Sunday, we had breakfast in front of a big Confederate flag that sits adjacent an American flag and a National Historic Monument in Lexington before finding a Northern Dusky and another two-line in idyllic settings a few miles to the north near a Zion Baptist Church, at which I said a silent prayer before leaving. This spot featured a small, rushing creek (swollen with snowmelt because it was sixty degrees!!!!) through a little meadow with the backdrop of the Blue Ridge Mountains in the distance to the east. It was absolutely breathtaking. Norman Rockwell has got nothing on the Shenandoah Valley. This find in a muddy seep freaked Mom out a bit because I was in my nicer clothing. The competition started one hour later.

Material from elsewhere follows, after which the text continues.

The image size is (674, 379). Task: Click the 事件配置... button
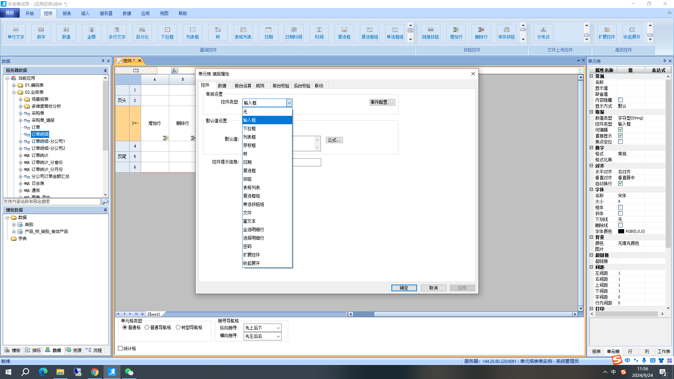(x=382, y=102)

After the competition, which went into Tuesday morning, we drove back through West Virginia in the rain and were nearly hit by a car going 80 through a downpour that careened through three lanes and crashed into the guard rail. We missed it by no more than 15 feet while going over 50 mph. Maybe that minute at the wall of the Mount Zion Baptist Church did me some good even though I'm nondenominational. Anyway, we got into Lexington an hour before sunset and failed to find anything before dark. Road cruising at the spot I knew would have been too dangerous considering the multiple flooded spots on the road, so we turned in that night a demoralized bunch. That would turn around in the morning, which was yesterday, March 11, 2015.

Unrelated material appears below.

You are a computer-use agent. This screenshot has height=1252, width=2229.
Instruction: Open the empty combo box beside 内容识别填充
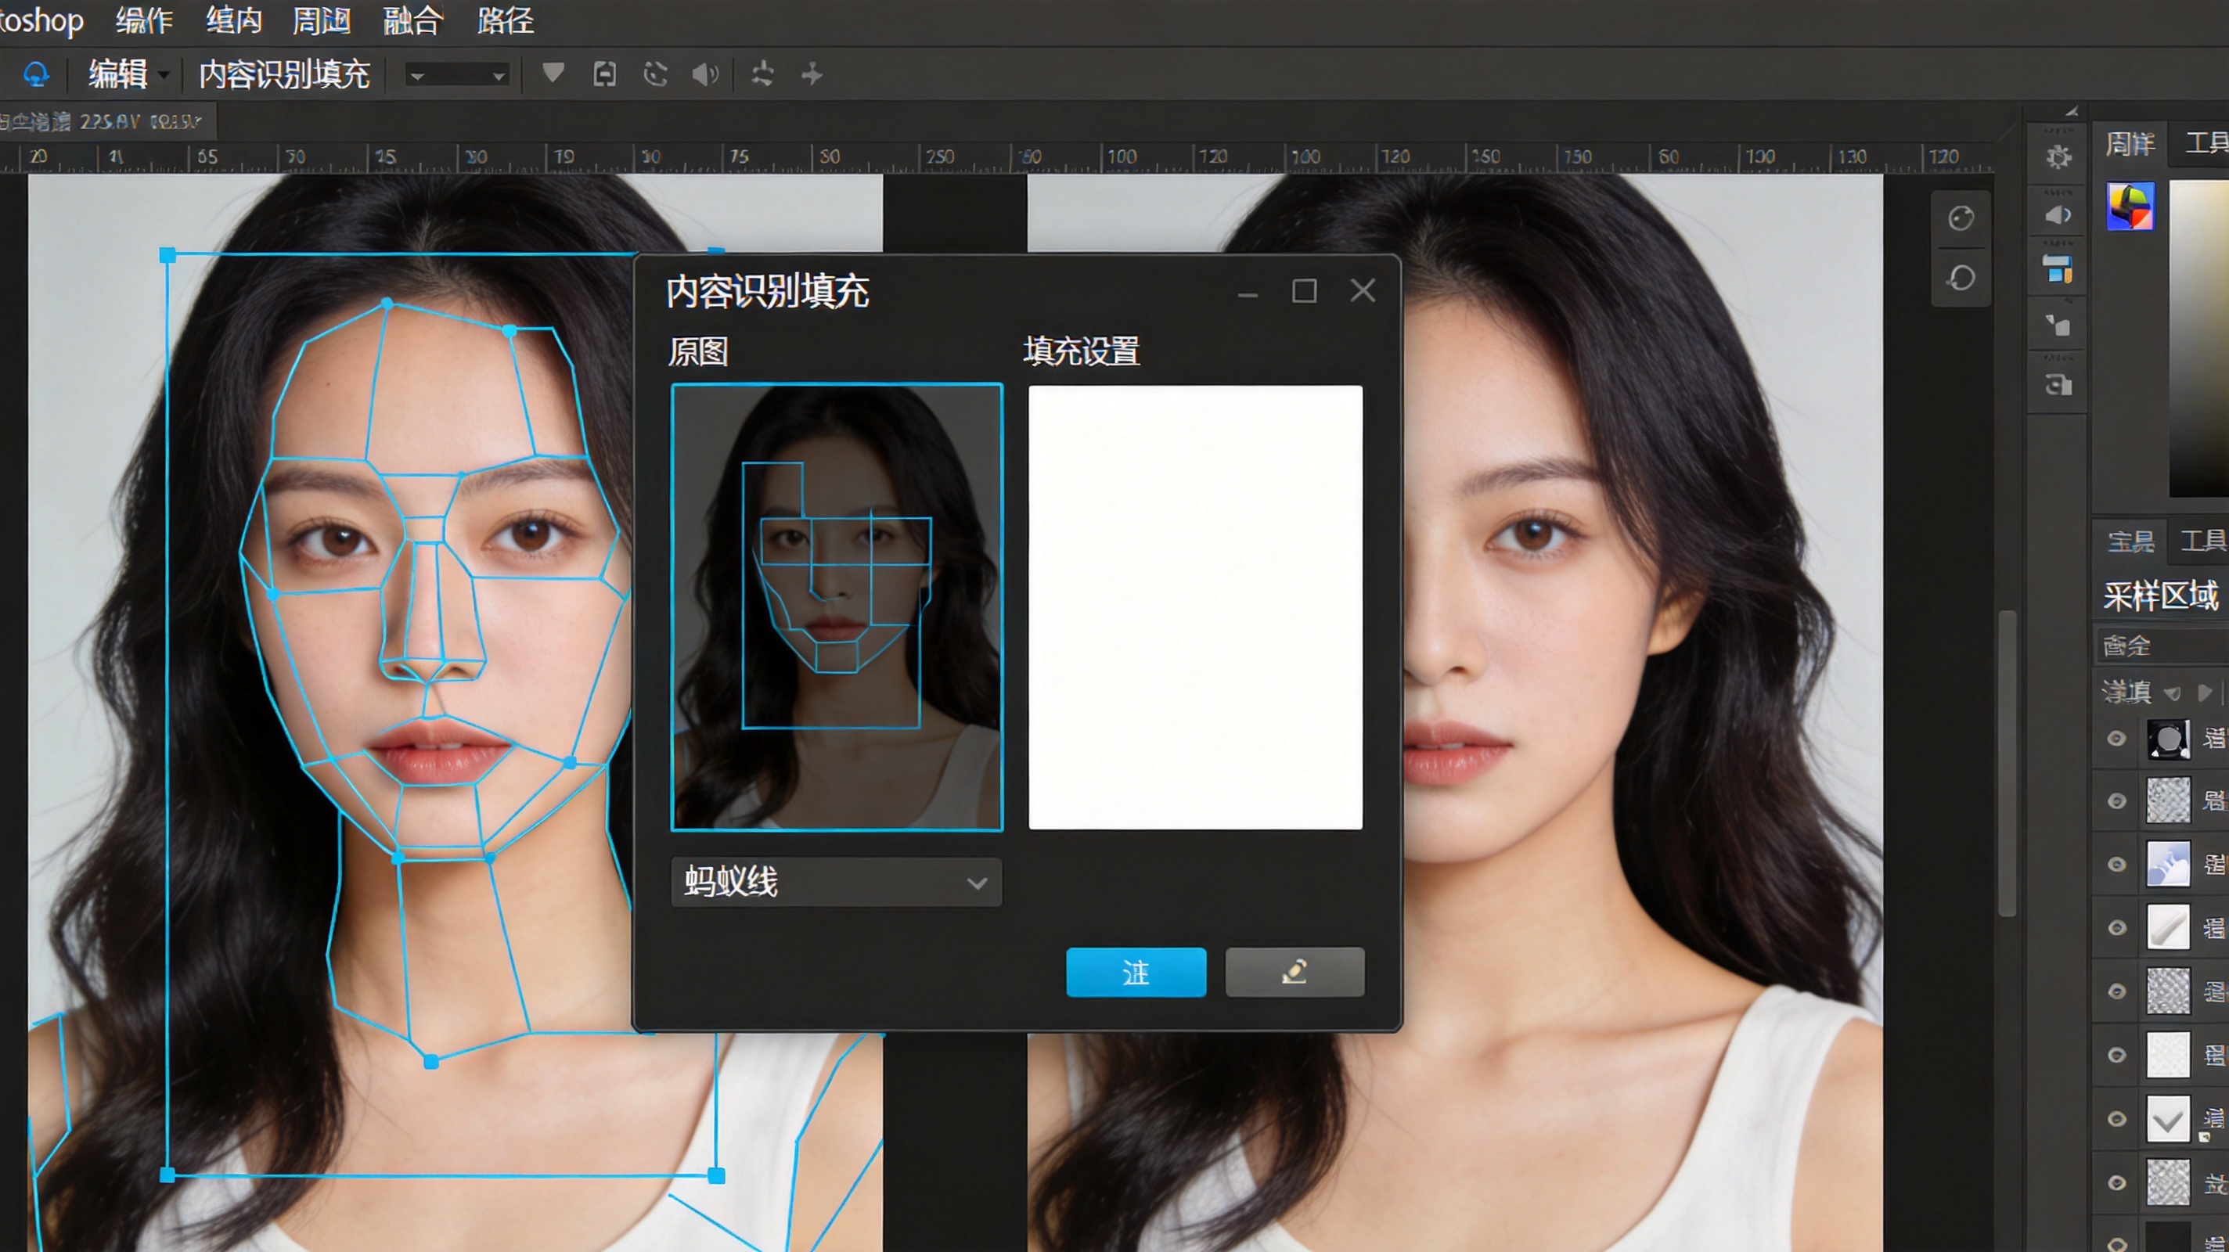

We decided that we could go back to my spot and one other before going home. The ravine that we almost road cruised through yielded three brilliantly colored Northern Zigzags, which were a new species for me. They weren't under logs, but just sitting atop the leaf litter in such misty, moist, early morning conditions. Mom spotted the first one sitting three feet off the road. Although I was very happy for that find, it didn't come close to matching my elation for the next find. You must remember that the streams were very swollen and running swiftly with rainwater and snowmelt. Thus, it was a little scary to cross the creek where I planned to greet a few Barbouri without any waders. The crossing, which was harrowing for my brother, turned out to be worth it. In some pools and riffles on the edge of the creek, my brother and I flipped six or seven rocks. We found three adult Streamside Salamanders under those rocks! That wrapped up the trip as far as herps, and we drove home plus two new species, three counties, and a whole lot of adventuresome miles.
The pictures should be on caudata.org and the herp atlas by the end of this weekend, and within two weeks, I'll make a youtube video of the trip without the locale info that I keep in my personal/family footage archives. Spring has sprung south of Mason-Dixie (too bad it'll take another week and half in the Rust Belt)! Happy Herping you all!